Apache Tika is a library for extracting text from most file formats, including PDF, DOC, and PPT. Tika has a simplified interface that extracts the content, making it easy to operate the library. Its main uses are related to the indexing process in search engines, content analysis (journalism, for example), and even translation (using paid APIs).
The content analysis includes metadata extraction. Metadata is information that describes a resource, in the case of Tika, a file. They are data about the data, such as creation date, language, format, permissions, subject, authors, title, and keywords. The more metadata available, the more accurate the analysis of the file’s content will be.
Written in Java, Tika is a popular library, easy to use, and continuously updated. That is why it is used in several other software, such as Apache Solr. Tika is a FOSS (free and open-source software); thus, its API is extensible for you to create your customized functionalities.
In addition to extracting content, Tika’s features include:
At the beginning of the project, Tika only did text extraction; however, in the most recent versions it was integrated with other libraries for more advanced uses (not detailed in this text):
In this article, we will see how to use Tika Server and how we can take advantage of the features through its RESTful API. The installation will use via Docker.
The choice of Tika Server with Docker brings scalability to the solution. That is, for small loads, we can use only one or two Docker containers, increasing according to the demand.
In the examples, we will run two containers, one with OCR enabled and one without OCR. This design choice is important because OCR demands a lot of processing and can degrade application performance. In applications with high demand for OCR, it is essential to have a set of separated containers just to process the images.
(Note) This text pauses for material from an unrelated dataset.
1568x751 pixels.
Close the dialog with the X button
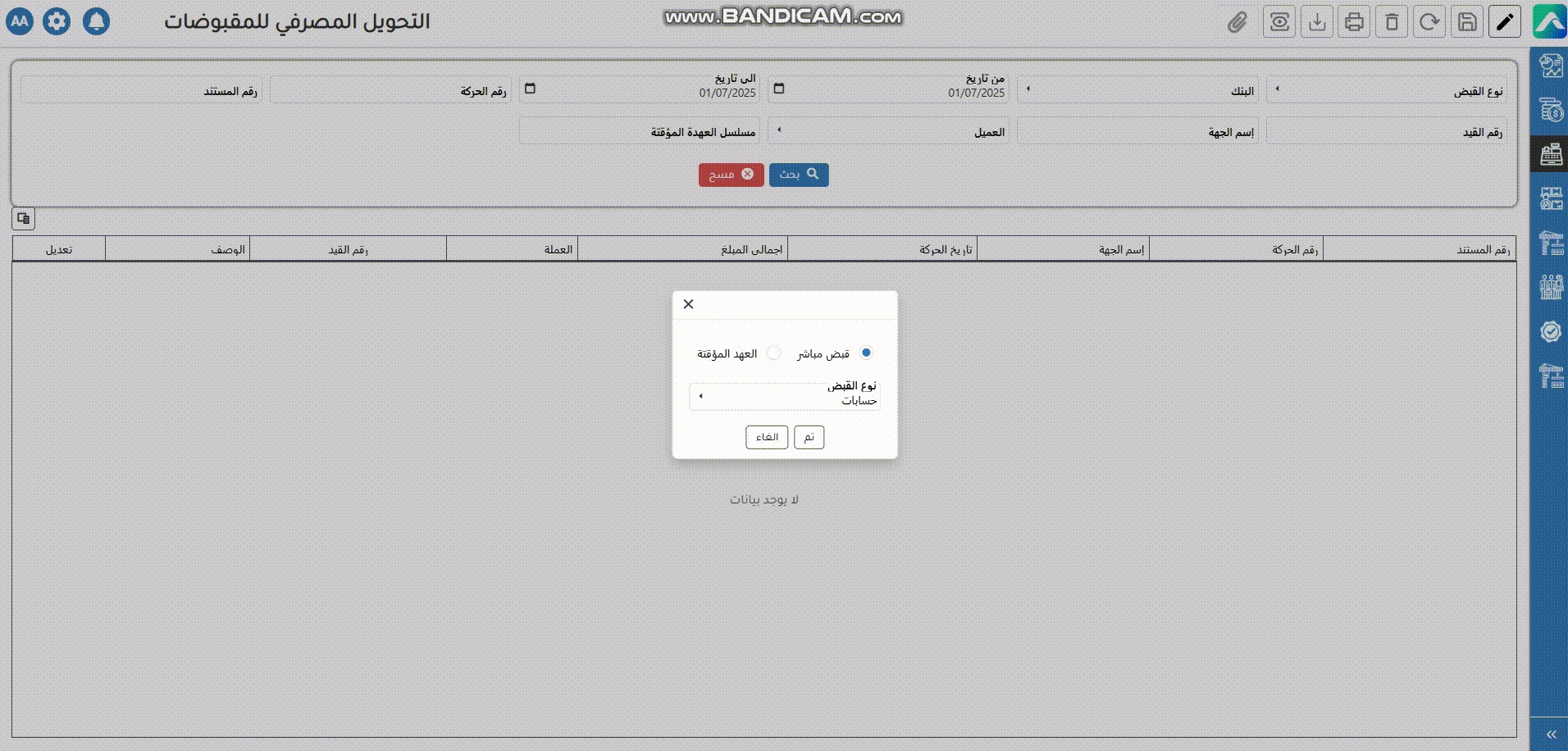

With that, the flow can is redirected to each container according to the need.
The Docker image for the examples is available on the apache/tika Docker Hub, and the latest version is 1.24, which uses Java 11. We started by downloading version 1.24 (without OCR) and 1.24-full (with OCR).
docker pull apache/tika:1.24 docker pull apache/tika:1.24-full
To start the containers we use the following commands:
docker run -it \ --name tika-server-ocr \ -d \ -p 9998:9998 \ apache/tika:1.24-full docker run -it \ --name tika-server \ -d \ -p 9997:9998 \ apache/tika:1.24
As seen, the server with OCR is on port 9997, and the server without OCR is on port 9997. With this decision, we can choose whether or not to OCR the images. We can check if the servers are running through the URLs http://localhost:9998/ and http://localhost:9997/ , as seen in the following image.
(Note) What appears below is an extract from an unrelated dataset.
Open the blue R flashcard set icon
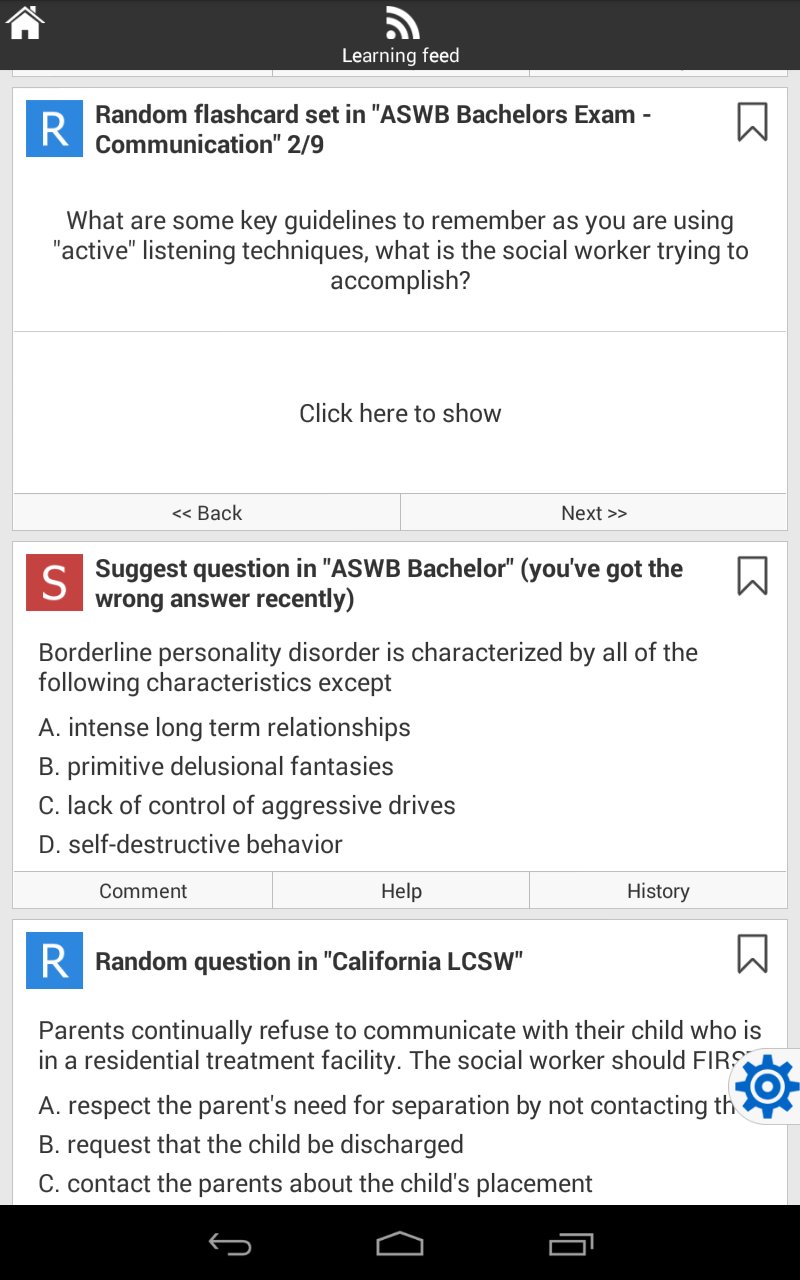Screen dimensions: 800x1280 [53, 128]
To see the server log we use the command docker logs tika-server-ocr and the result should be something like this, showing that the service is available on port 9998, in the case of the server with OCR:
May 02, 2020 3:38:37 PM org.apache.tika.config.InitializableProblemHandler$3 handleInitializableProblem WARNING: org.xerial's sqlite-jdbc is not loaded. Please provide the jar on your classpath to parse sqlite files. See tika-parsers/pom.xml for the correct version. INFO Starting Apache Tika 1.24 server INFO Setting the server's publish address to be http://0.0.0.0:9998/ INFO Logging initialized @1831ms to org.eclipse.jetty.util.log.Slf4jLog INFO jetty-9.4.24.v20191120; built: 2019-11-20T21:37:49.771Z; git: 363d5f2df3a8a28de40604320230664b9c793c16; jvm 11.0.6+10-post-Ubuntu-1ubuntu118.04.1 INFO Started ServerConnector@7fc44dec INFO Started @1924ms WARN Empty contextPath INFO Started o.e.j.s.h.ContextHandler@5bda80bf,null,AVAILABLE> INFO Started Apache Tika server at http://0.0.0.0:9998/
In the standard installation, the languages available in Tesseract are English (default), French, German, Italian, and Spanish. To add new ones, we need to access the container terminal through Docker and execute the following commands to install, for example, the Portuguese language. The correct choice of the text language allows greater precision in character recognition.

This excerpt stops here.